NZmonkey · 19/03/2016 06:02

Does anyone have any advise of what to say to or do when you have a crying almost 5 year old because she misses her mother who co-sleeps with her most nights?

Matilda2013 · 19/03/2016 08:59

Have you tried having a picture of her mum beside her? Dsd sleeps fine in our house by herself (she only starts missing people really in either house when she is in trouble). But at her grandparents when her mum isn't there (they cosleep) they put a picture of her in beside her. No idea if that would work. Or if you'd want a picture of her mum Smile

NZmonkey · 19/03/2016 22:00

Thanks Matilda that's a good idea and something we can try. DSD is usually fine but if there has been a disruption to contact or if she is sick it happens. Sometimes I think its an attention seeking bed time trick but others it is genuine and I never know what to say to make it easier.

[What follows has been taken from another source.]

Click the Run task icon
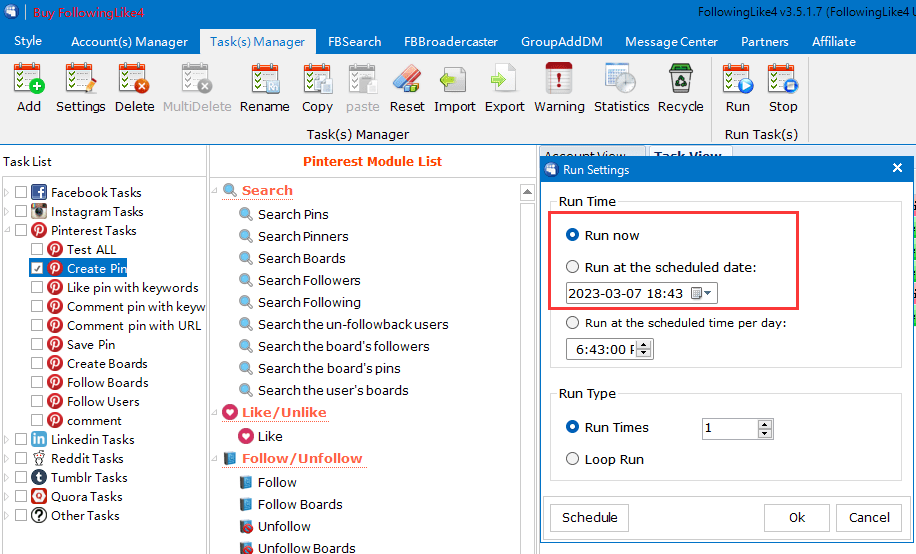[738, 87]
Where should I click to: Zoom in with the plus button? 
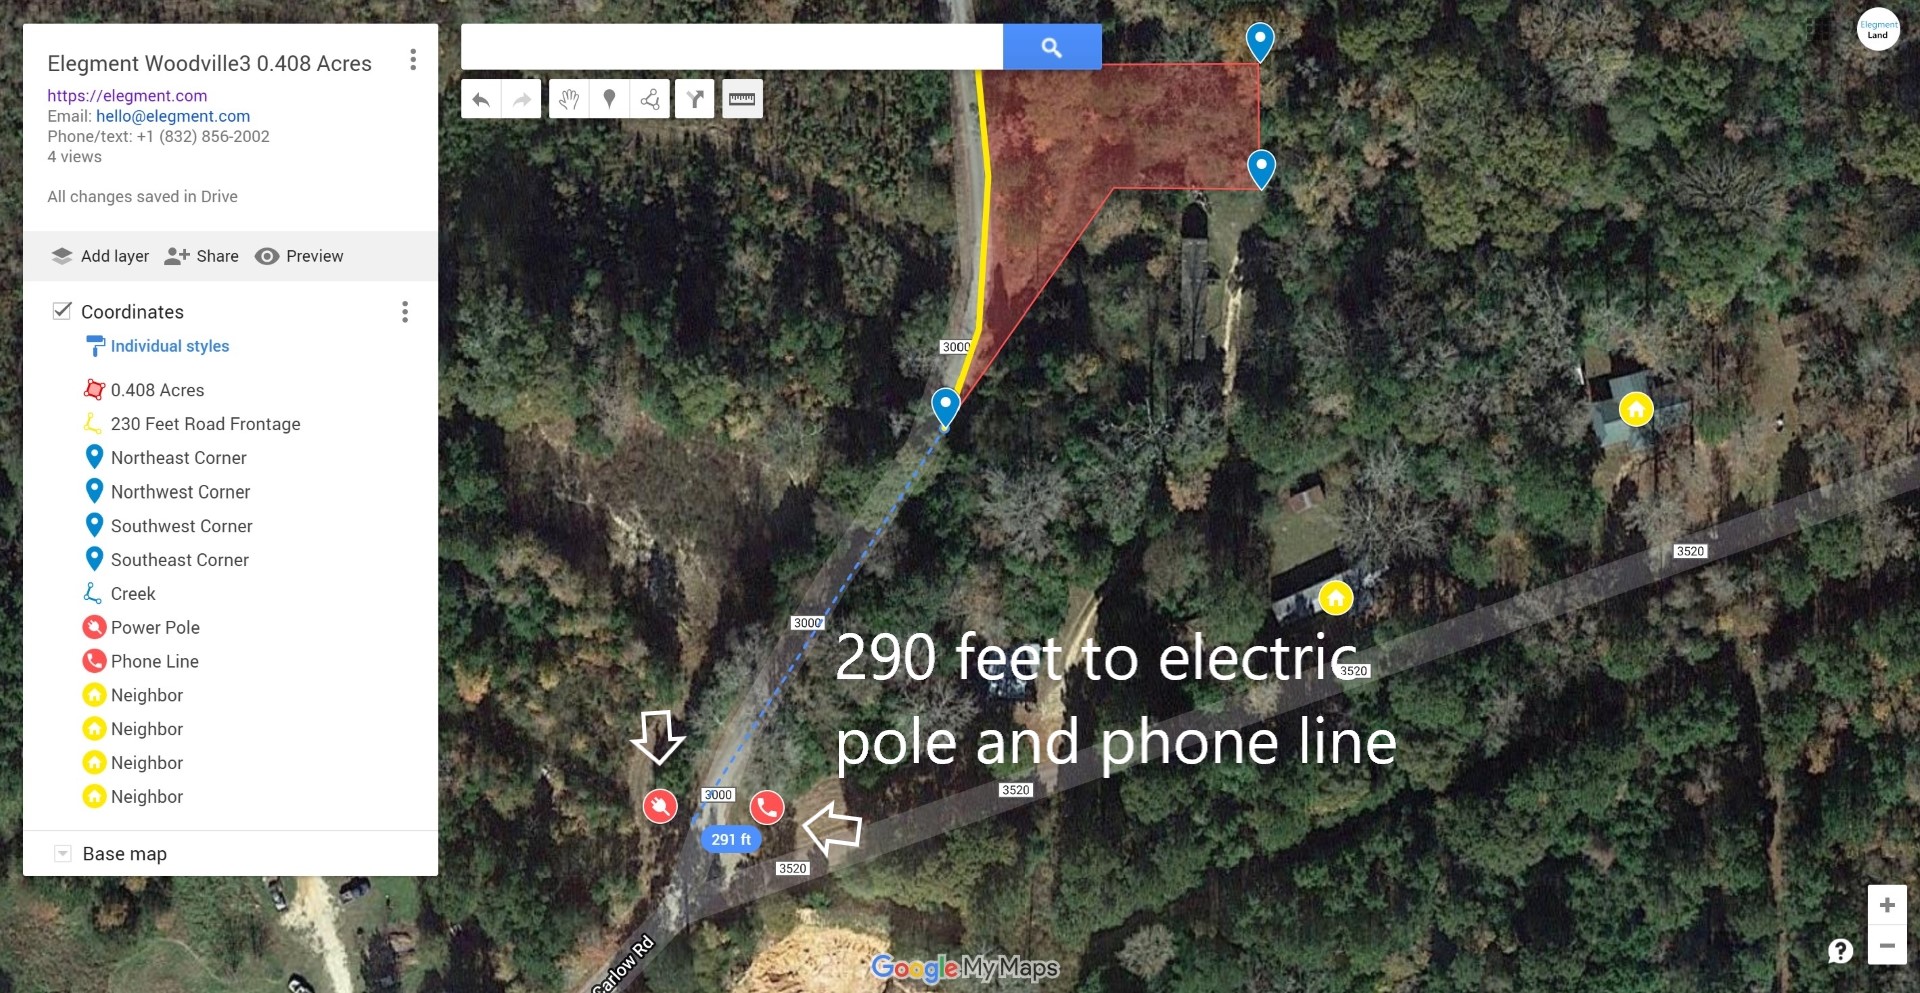pyautogui.click(x=1887, y=905)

Matilda2013 · 19/03/2016 22:11

See I hate when dsd does it when I'm looking after her because it's probably not me she wants but she does often just use the missing mummy/daddy/granny card to try and get out of trouble with everyone Grin knows what strings to pull so she does!

NZmonkey · 19/03/2016 22:23

DSD usually tells DP she misses mummy but its OK if NZmonkey comes in instead. Ah yes we also have one who knows what strings to pull and when Smile has been playing her parents off against each other since she was 3 with the mum said or dad said I can/can't have/do whatever.

Matilda2013 · 19/03/2016 22:37

Dsd doesn't do it as much cause it gets her nowhere now thankfully! Although she has developed a "my life is so hard" attitude Smile she has too many toys to pick from, she can't draw flowers well etc! Must be exhausting being five Grin

NZmonkey · 19/03/2016 23:12

Yes my DSD is finally starting to realise it isn't getting her anywhere now either, was sorta entertaining to watch when they hadn't figured out what she was doing though. Oh hopefully that isn't what we have to look forward to next Smile

Bananasinpyjamas1 · 22/03/2016 01:11

Thanks Matilda! Sorry didn't see the post. I play a couple of instruments, but piano is one.

It's just nice to be reminded that some of my DSCs do quite like me, I think?! I got so fed up last year, so overwhelmed with it all. I got a lot of resentment and ignored a lot - but I think it meant far less to them, it was their own tunnel vision I think, and still is probably.

leamarie2013 · 28/03/2016 04:02

🍷🍷🍷🍷🍷🍷🍷🍷🍷🍷🍷🍷🍷🍷🍷🍷🍷🍷🍷🍷🍷🍷🍷

NZmonkey · 28/03/2016 10:26

Leamarie thank you will gladly have a Wine are you OK?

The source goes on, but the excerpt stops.